== Task to complete ==
Print, word for word, the line containing "Click the green dotted verifying spinner" and all lines beneath it to the end of the entries below. Pictures do not belong in the copy.

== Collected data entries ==

---*---

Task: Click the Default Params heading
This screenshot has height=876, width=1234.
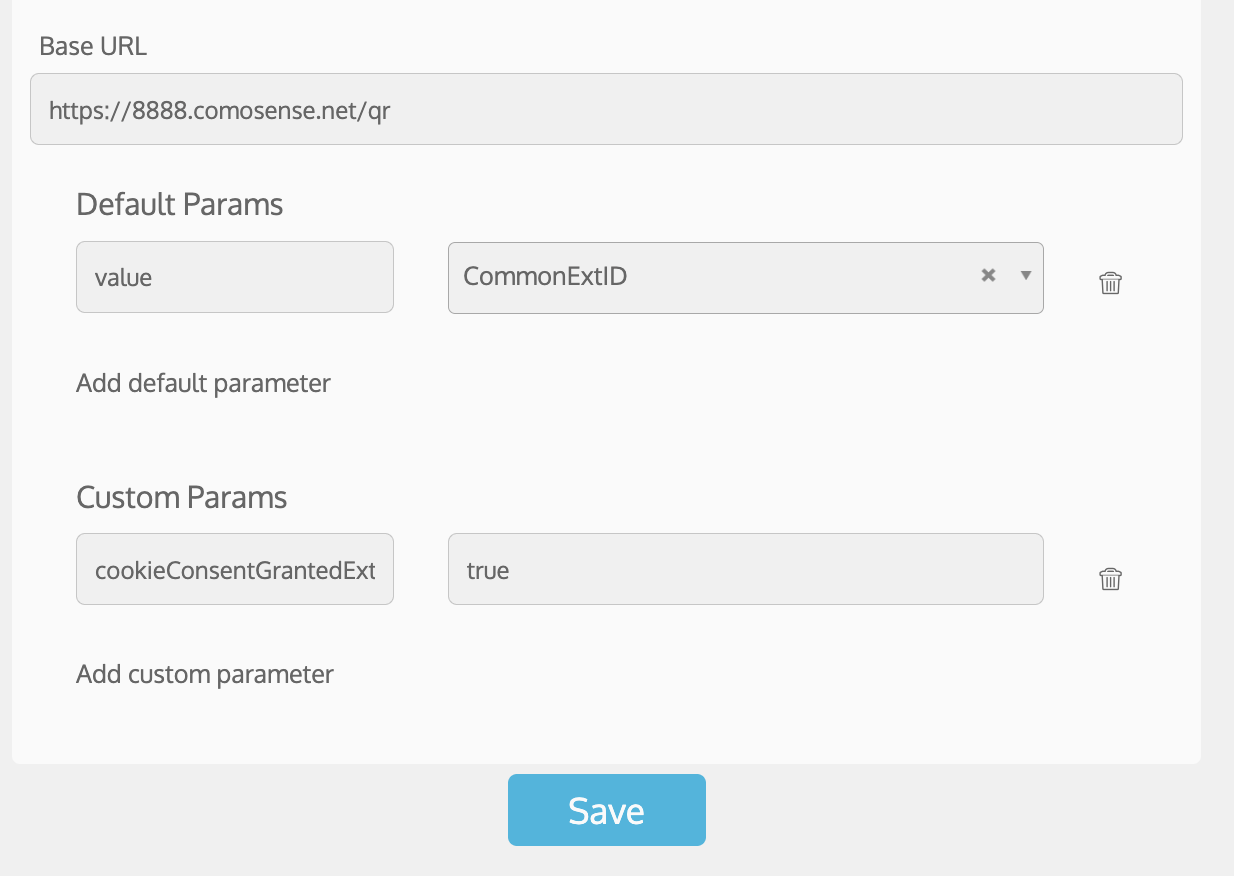Action: tap(180, 205)
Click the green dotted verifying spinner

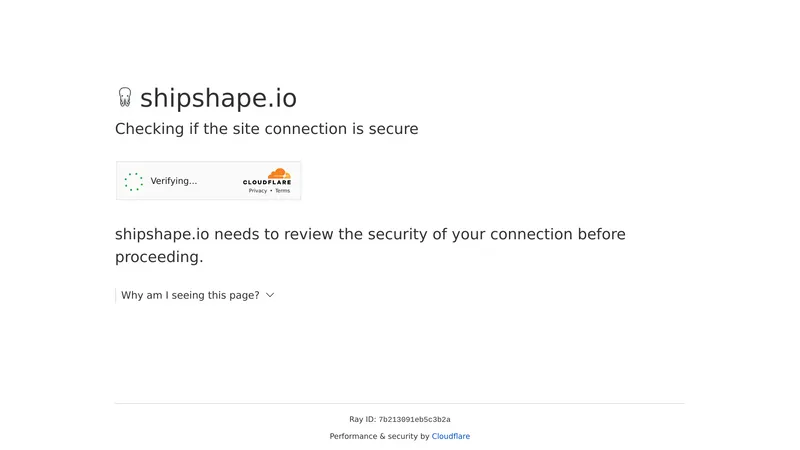[134, 182]
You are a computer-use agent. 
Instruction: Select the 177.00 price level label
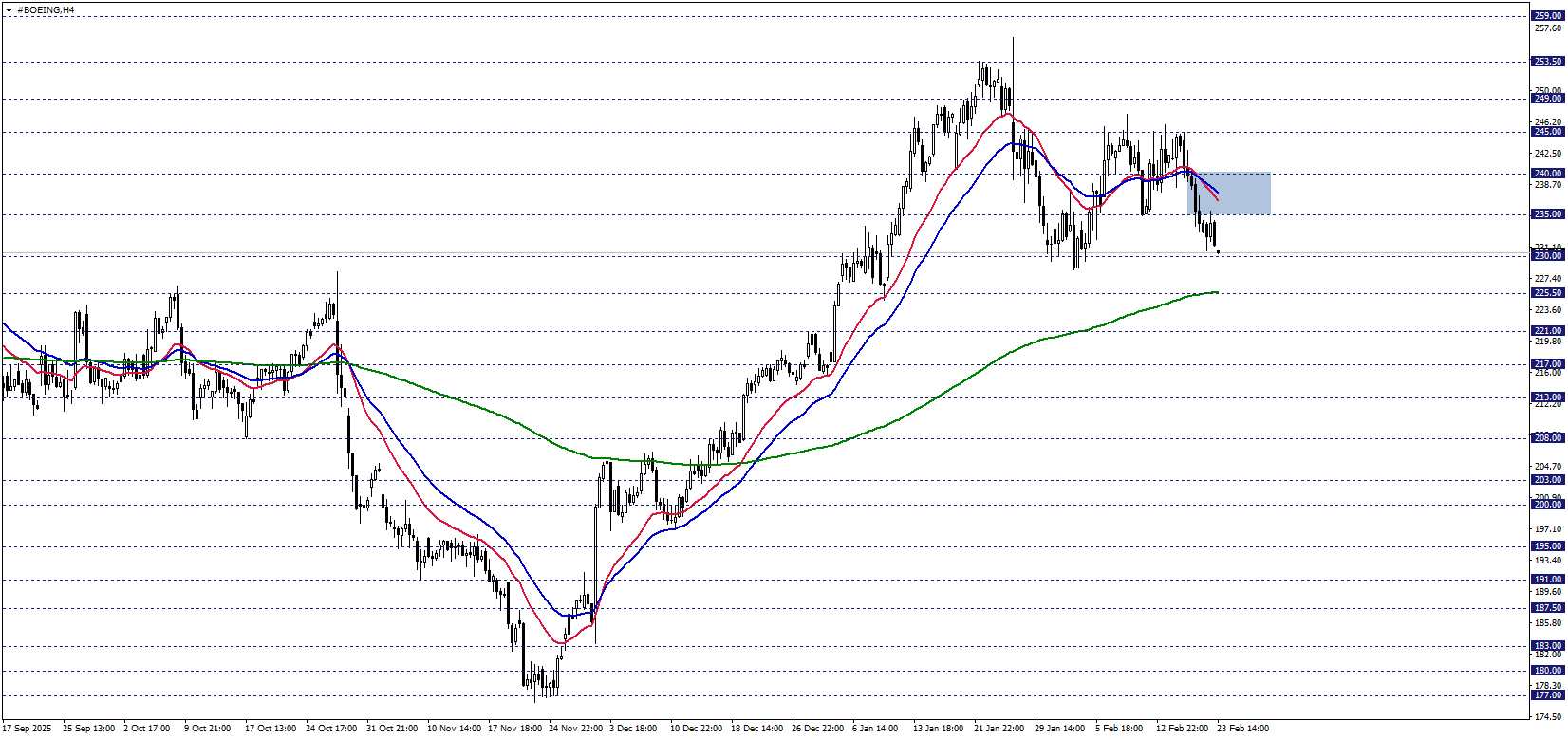coord(1547,695)
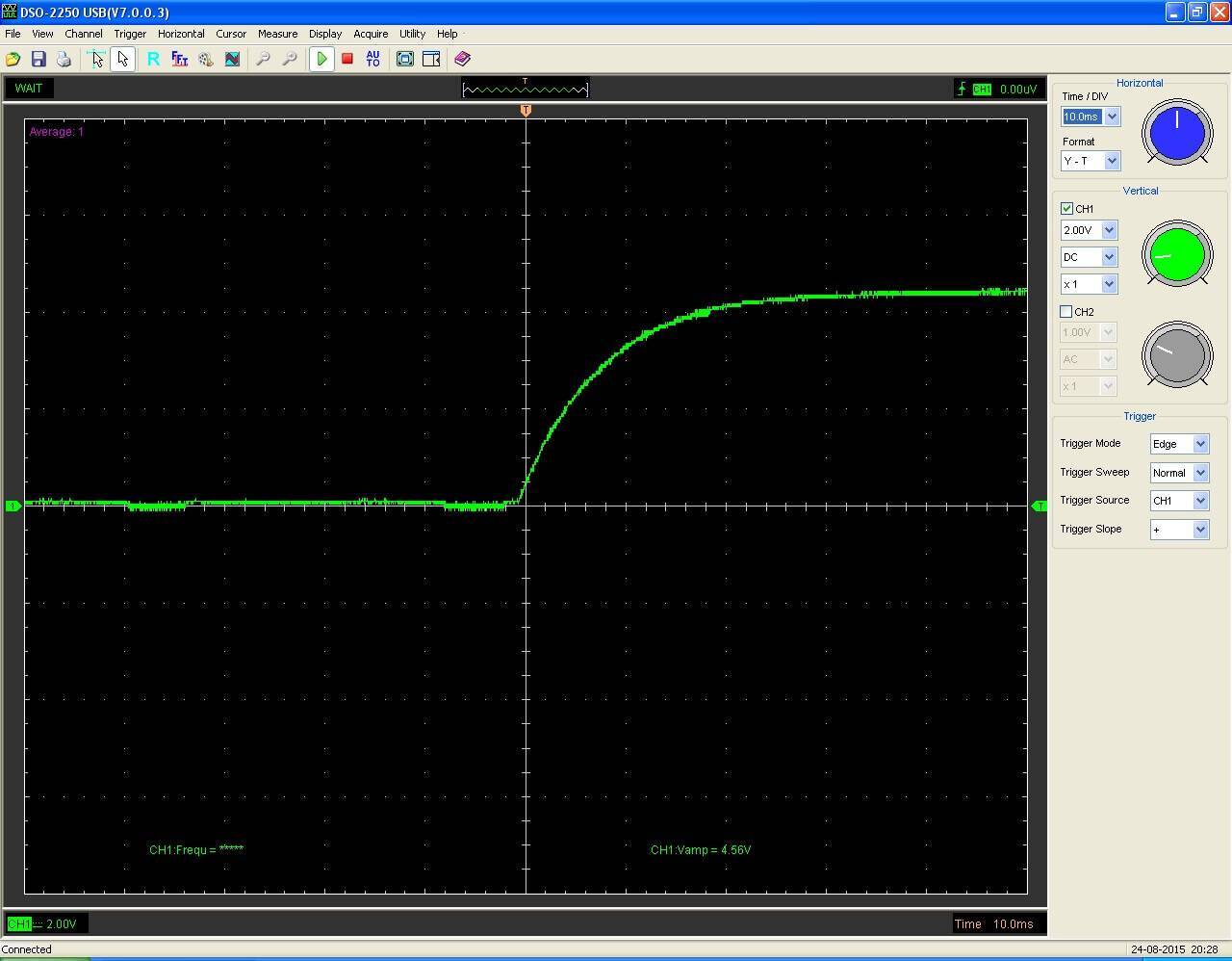Open the Measure menu

tap(277, 34)
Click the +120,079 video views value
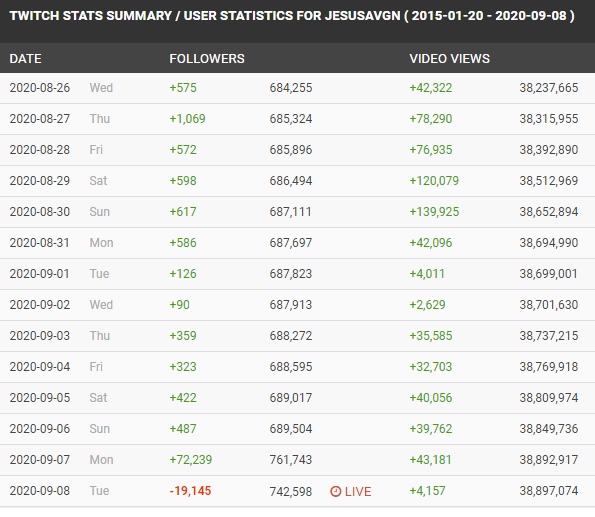The width and height of the screenshot is (595, 517). pyautogui.click(x=434, y=181)
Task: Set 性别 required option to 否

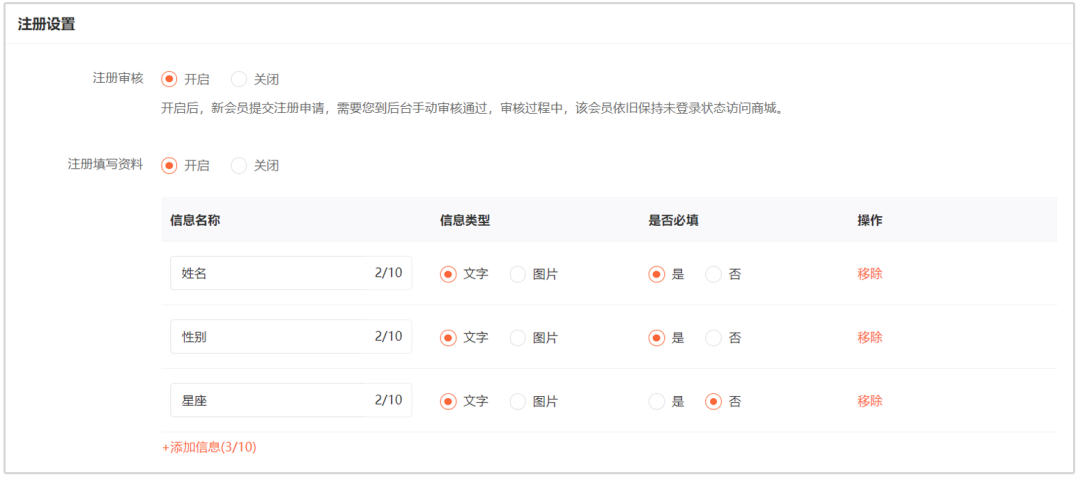Action: pos(714,338)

---*---

== Expected answer ==
Click the green dotted verifying spinner

[134, 182]
You are a computer-use agent. 
Instruction: Select the 177.00 price level label
coord(1547,695)
Open the Measure menu

tap(277, 34)
Click the +120,079 video views value
The width and height of the screenshot is (595, 517). pyautogui.click(x=434, y=181)
Task: Set 性别 required option to 否

Action: pos(714,338)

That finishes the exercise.